The ruling came to force instantly and refers to all types of businesses and companies of all sizes that employ people in any of the EU 28 member states – including Great Britain, as long as it’s still in the Union.
This means that all employers should already be using ”an objective, reliable and accessible” time tracking system, as the ruling requires, to comply with the EU working time directive and national legal acts. Neither lack of awareness of such a ruling, nor lack of funds in the company’s budget releases the employer from this obligation.
What happens if an employer decides not to comply with the ruling?
For one, the company is at risk of getting sued. Employees who feel that their work time isn’t accurately tracked – meaning, they cannot be certain that their labor rights are respected – can take legal action against the company.
And two – if there is a dispute between the employer and employee, the court will always take into account the worker’s position of weakness in the employment relationships. For example, if an employee states that he or she has worked 48 hours a week, while employer argues that it’s only been 30, it’s the employer’s responsibility to present proof in the court.
For these reasons, implementing time tracking is in the company’s best interests. Not to mention that stats also show time tracking gives an instant 30% employee productivity boost, which in the long-term results in higher revenue.
How to implement time tracking in your company?

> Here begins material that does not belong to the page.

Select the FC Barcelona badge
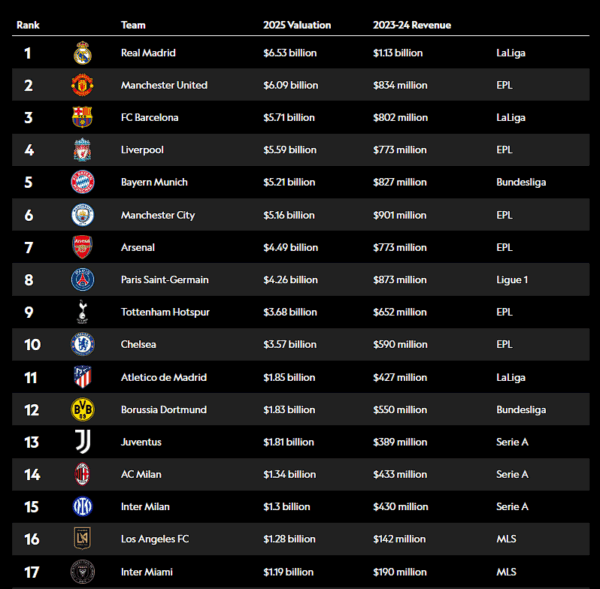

It’s not specifically defined what time tracking systems employers must use. Theoretically, this can be punching in and punching out on arrival and departure, manually filling out spreadsheets, or simply writing down your arrival, breaks and leaving time on a piece of paper.

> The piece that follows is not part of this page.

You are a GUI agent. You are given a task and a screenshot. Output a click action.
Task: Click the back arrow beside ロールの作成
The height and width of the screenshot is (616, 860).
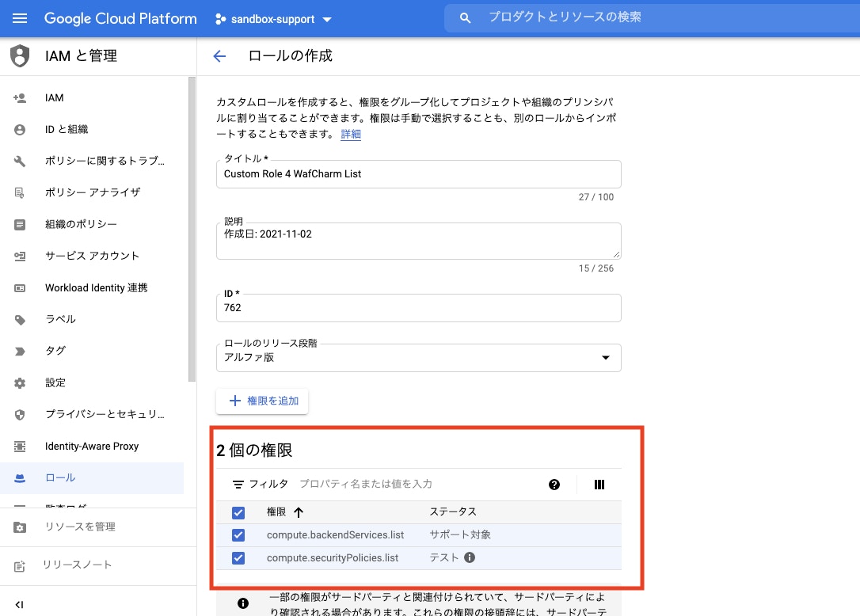click(x=219, y=56)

However, there is a question of reliability: can you 100% trust a time tracking system which relies on manual inputs? And, after all, how practical is that when there are more modern and automated tools available, such as software?
There is a plethora of time tracking software to choose from. How to pick the best one that will help you comply with the new ruling, as well as ensure other benefits, such as higher productivity and efficiency? Here’s what to look for:
- Automatic. It starts automatically as soon as the employee turns on a computer and stops when he or she logs out. Make sure the time tracking solution doesn’t require much manual input, which will make it more reliable and user-friendly.

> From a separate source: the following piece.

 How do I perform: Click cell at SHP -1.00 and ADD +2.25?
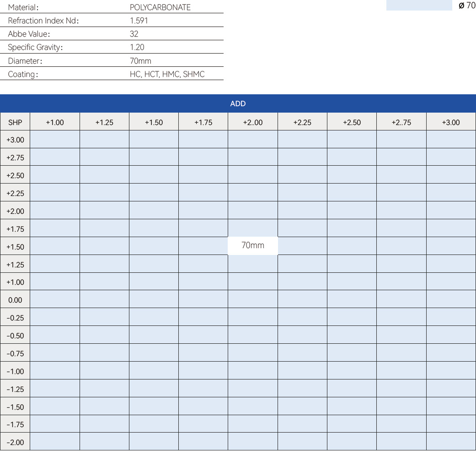click(302, 371)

- Idle time tracking. It registers the time when an employee is away from the computer, for example, on a break. Choose a time tracking system that allows employees to log in their time manually, so that they can register work-related reasons for being offline, such as meetings, business lunches, etc.
- URL and app tracking. It tracks what websites and programs an employee has used during the working hours. This is useful in case of disputes, especially when it comes to pay. For example, if an employee argues that he/she has worked 8 hours, but has spent 90% of that time scrolling social media, the truth – and the proof – is on your side.
- Private time features. Time tracking is almost always perceived as privacy invasion, so make sure the time tracking tool you choose has employee-friendly features, such as the ability to enable a private time option and surf the web without being tracked. Because remember – you and your employees must work together, not fight against each other. So, look for a solution that balances the rights and needs of both parties.